The first question – your professors will be happy to know – should be: Is it legal? Seems straightforward enough, right? You’re taught here to weigh risks and costs and benefits – I suggest to you that the cost in malpractice fees of not making this your first question may well be substantial….
But if I leave you with anything today, please don’t let this be the only question you ask yourself.
In the Situation Room – we always started with the question of whether the options we were considering were lawful. The answer would often come after the inevitable 3-part test was laid out, after the domestic and international law doctrines were reviewed and facts applied. But no matter what the issue – intervention in Syria or elsewhere in the world, disruption of a terrorism threat, cyber aggression – knowing what the law says was almost always just the threshold question, not the end of the inquiry.
While you are seated at this table, imagine the questions continuing to come at you; the stakes are exceptionally high and the time is exceedingly short. This is when you will need to reach for your framework.
In the Situation Room you might confront the following question — are we or our allies confronting an “imminent” threat; is the force being contemplated to disrupt that threat “necessary and appropriate?” The question comes to you: Do facts exist to justify the path the group is leaning toward? You ask yourself: Do they? Another way to put this is — and another question you might ask: Is the exercise I’m engaged in lazy? Is there rigor attached to this? What do the experts say? Are they even involved? Were considerations afoot that somehow left them and dissenting voices out of the room?

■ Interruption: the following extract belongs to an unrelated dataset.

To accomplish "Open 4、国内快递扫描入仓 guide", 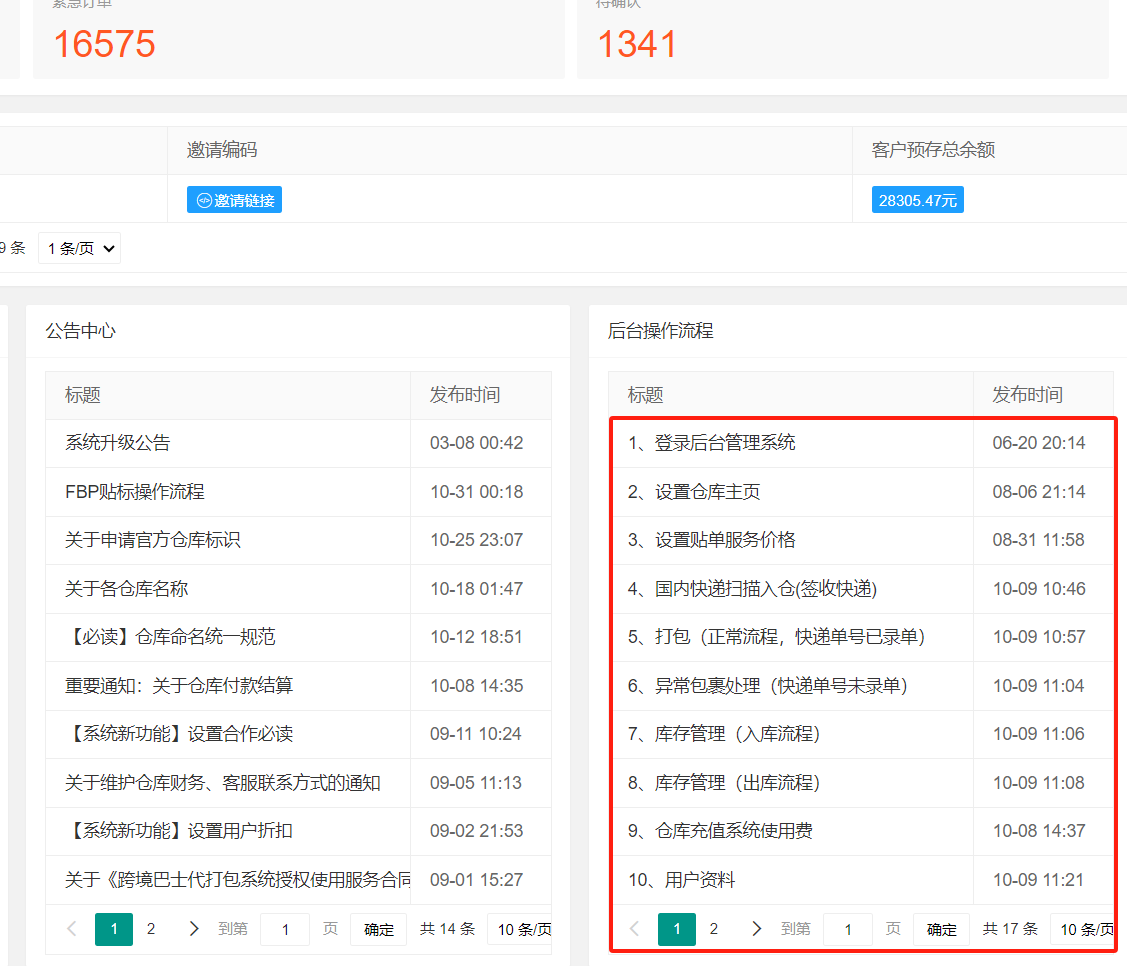I will point(752,589).
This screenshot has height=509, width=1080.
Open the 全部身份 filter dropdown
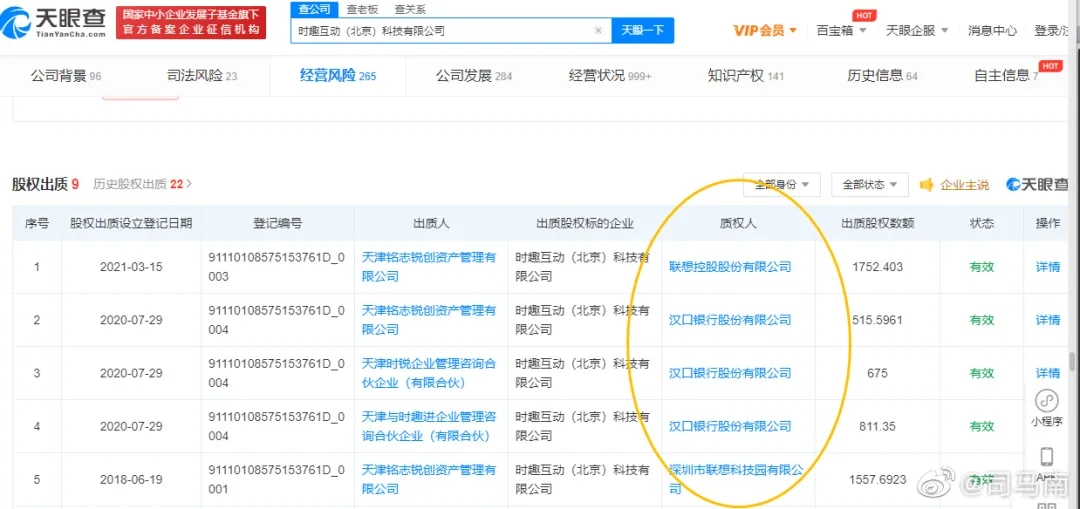click(x=781, y=185)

Are certain voices trying to drown out others who “just don’t get it”? Are the arguments in favor leaning too heavily on a need for expediency, urgency? Will you be able to look back and say the decision was reached through a process with integrity. And even if the result is not perfect will it be more legitimate as a result of the questions you asked?
Another question that will be familiar to any 1L: is there precedent for the path you’re choosing?

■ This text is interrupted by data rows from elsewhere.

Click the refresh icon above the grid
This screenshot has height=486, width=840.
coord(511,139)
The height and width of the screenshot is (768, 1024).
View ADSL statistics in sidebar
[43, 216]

Here in this imaginary room, at this future table – precedent should not be a straight jacket but a blinking yellow light that cautions you to avoid the result that is backed into.
Now some of you may be thinking that I’ve spent my time telling you to consider issues outside the law, to supplant hard analysis for values that divert you from a lawyer’s area of expertise. That’s not in your client’s interest, you may say, the cardinal sin of the lawyer.

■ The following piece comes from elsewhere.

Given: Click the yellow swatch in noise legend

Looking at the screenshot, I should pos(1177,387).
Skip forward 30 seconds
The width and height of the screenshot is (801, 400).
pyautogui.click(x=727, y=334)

That is not my intent at all. I would argue that the ability to counsel a client about issues beyond just the law – such that you can convince them that, even if the law might say “yes”, the right answer is “no”– that’s the hallmark of a good lawyer.
Lawyers, particularly in public service, often confront decisions that are of such moment that, as Janet Reno used to say, you will be “damned if you do, damned if you don’t, so you might as well do the right thing.” As others have observed, the “right thing” can be hard to discern. But the unwritten norms and institutional principles – the framework — that you operate with can provide ballast to transcend the immediate question, to help you navigate both what is allowed and what is wise.
The story goes that when Ed Levi met with President Ford to discuss becoming Attorney General, Ford asked him what he thought the Department of Justice needed. Levi is said to have answered – “a soul.”
As you go forth from here with skills that will allow you to answer any hard legal question, I wish for you the joy and privilege of exercising a unique responsibility – to provide the soul we all need to navigate the world ahead.